- Directions:
This exercise needs the listing below duplicated exactly.
======== Data extracts
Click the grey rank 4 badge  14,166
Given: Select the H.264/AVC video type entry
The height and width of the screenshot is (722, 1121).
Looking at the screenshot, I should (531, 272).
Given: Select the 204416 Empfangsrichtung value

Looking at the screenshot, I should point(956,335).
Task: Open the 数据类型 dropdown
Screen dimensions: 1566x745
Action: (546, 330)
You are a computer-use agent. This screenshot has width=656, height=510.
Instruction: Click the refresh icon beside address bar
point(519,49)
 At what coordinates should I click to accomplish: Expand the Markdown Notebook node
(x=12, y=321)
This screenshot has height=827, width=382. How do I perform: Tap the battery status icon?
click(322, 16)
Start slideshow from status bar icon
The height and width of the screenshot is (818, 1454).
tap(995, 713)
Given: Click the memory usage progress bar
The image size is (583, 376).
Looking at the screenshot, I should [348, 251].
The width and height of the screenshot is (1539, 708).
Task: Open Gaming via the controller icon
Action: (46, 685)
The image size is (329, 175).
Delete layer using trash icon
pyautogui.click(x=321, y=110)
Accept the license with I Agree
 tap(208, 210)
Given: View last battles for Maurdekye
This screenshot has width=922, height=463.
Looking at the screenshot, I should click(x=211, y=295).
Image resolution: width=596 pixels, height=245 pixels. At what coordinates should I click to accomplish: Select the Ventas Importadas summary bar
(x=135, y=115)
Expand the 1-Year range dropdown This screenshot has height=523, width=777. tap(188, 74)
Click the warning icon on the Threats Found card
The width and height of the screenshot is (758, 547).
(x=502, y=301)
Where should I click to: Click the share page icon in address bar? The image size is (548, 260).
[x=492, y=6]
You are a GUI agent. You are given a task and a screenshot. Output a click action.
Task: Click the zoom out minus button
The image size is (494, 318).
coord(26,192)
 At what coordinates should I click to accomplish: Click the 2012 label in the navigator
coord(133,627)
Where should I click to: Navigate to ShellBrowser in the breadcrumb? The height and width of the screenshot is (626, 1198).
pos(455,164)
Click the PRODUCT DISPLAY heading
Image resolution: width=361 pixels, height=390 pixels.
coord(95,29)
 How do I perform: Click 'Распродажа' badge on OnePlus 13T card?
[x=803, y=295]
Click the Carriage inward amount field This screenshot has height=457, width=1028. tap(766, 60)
================
- Reply:
Click the grey rank 4 badge  14,166
Given: Select the H.264/AVC video type entry
The height and width of the screenshot is (722, 1121).
Looking at the screenshot, I should (531, 272).
Given: Select the 204416 Empfangsrichtung value

Looking at the screenshot, I should point(956,335).
Task: Open the 数据类型 dropdown
Screen dimensions: 1566x745
Action: (546, 330)
You are a computer-use agent. This screenshot has width=656, height=510.
Instruction: Click the refresh icon beside address bar
point(519,49)
 At what coordinates should I click to accomplish: Expand the Markdown Notebook node
(x=12, y=321)
This screenshot has height=827, width=382. How do I perform: Tap the battery status icon?
click(322, 16)
Start slideshow from status bar icon
The height and width of the screenshot is (818, 1454).
tap(995, 713)
Given: Click the memory usage progress bar
The image size is (583, 376).
Looking at the screenshot, I should [348, 251].
The width and height of the screenshot is (1539, 708).
Task: Open Gaming via the controller icon
Action: (46, 685)
The image size is (329, 175).
Delete layer using trash icon
pyautogui.click(x=321, y=110)
Accept the license with I Agree
 tap(208, 210)
Given: View last battles for Maurdekye
This screenshot has width=922, height=463.
Looking at the screenshot, I should click(x=211, y=295).
Image resolution: width=596 pixels, height=245 pixels. At what coordinates should I click to accomplish: Select the Ventas Importadas summary bar
(x=135, y=115)
Expand the 1-Year range dropdown This screenshot has height=523, width=777. tap(188, 74)
Click the warning icon on the Threats Found card
The width and height of the screenshot is (758, 547).
(x=502, y=301)
Where should I click to: Click the share page icon in address bar? The image size is (548, 260).
[x=492, y=6]
You are a GUI agent. You are given a task and a screenshot. Output a click action.
Task: Click the zoom out minus button
The image size is (494, 318).
coord(26,192)
 At what coordinates should I click to accomplish: Click the 2012 label in the navigator
coord(133,627)
Where should I click to: Navigate to ShellBrowser in the breadcrumb? The height and width of the screenshot is (626, 1198).
pos(455,164)
Click the PRODUCT DISPLAY heading
Image resolution: width=361 pixels, height=390 pixels.
coord(95,29)
 How do I perform: Click 'Распродажа' badge on OnePlus 13T card?
[x=803, y=295]
Click the Carriage inward amount field This screenshot has height=457, width=1028. tap(766, 60)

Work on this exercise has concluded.